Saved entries

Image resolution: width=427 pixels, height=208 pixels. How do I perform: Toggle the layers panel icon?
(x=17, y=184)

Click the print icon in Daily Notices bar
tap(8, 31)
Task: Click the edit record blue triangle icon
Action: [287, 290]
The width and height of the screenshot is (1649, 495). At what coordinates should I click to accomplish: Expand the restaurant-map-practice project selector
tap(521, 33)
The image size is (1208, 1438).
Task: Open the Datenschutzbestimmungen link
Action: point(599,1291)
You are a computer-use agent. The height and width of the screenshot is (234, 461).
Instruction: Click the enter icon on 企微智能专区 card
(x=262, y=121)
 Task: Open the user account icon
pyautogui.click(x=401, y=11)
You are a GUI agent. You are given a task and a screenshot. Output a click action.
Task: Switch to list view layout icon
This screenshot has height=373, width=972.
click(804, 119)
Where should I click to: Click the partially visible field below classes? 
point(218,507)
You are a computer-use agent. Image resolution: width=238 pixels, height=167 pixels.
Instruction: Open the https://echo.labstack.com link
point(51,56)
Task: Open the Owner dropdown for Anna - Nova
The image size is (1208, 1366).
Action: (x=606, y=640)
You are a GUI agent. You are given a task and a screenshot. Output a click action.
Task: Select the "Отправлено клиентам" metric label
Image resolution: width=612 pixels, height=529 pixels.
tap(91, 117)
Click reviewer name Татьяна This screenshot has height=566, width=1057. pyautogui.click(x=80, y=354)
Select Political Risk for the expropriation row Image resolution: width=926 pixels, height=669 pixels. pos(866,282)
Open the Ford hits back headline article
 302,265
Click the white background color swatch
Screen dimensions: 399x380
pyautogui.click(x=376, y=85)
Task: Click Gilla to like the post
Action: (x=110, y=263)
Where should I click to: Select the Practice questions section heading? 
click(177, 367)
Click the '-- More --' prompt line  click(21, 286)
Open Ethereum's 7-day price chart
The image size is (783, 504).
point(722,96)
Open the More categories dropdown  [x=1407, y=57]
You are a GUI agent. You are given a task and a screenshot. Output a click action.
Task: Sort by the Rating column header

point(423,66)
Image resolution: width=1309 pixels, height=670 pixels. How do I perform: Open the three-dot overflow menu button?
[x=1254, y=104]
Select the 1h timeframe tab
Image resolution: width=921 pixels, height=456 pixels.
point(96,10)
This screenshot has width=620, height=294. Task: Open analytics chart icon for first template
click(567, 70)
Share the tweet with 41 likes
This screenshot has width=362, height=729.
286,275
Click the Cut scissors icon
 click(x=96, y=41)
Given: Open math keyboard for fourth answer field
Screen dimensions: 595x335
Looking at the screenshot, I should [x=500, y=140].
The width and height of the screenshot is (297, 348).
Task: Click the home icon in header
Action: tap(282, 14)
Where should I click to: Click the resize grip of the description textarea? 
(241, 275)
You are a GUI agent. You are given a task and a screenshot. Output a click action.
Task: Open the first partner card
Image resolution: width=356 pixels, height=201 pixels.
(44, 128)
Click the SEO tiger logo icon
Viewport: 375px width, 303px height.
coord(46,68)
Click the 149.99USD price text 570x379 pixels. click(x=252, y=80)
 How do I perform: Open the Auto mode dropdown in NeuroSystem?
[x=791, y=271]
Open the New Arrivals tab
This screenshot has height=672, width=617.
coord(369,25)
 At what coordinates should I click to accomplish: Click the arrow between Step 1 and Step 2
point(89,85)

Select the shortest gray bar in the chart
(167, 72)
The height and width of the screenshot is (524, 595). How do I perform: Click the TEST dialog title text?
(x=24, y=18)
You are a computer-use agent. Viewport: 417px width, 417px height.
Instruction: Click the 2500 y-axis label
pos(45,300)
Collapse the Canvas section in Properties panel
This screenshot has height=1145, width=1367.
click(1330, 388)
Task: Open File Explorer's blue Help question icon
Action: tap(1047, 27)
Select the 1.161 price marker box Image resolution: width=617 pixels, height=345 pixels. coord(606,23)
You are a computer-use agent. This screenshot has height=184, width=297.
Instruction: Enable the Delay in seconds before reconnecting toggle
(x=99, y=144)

Brief: From the records above, pull out every line containing the word "computer".

Solution below:
You are a computer-use agent. The height and width of the screenshot is (234, 461).
You are a computer-use agent. Image resolution: width=238 pixels, height=167 pixels.
You are a computer-use agent. Viewport: 417px width, 417px height.
You are a computer-use agent. This screenshot has height=184, width=297.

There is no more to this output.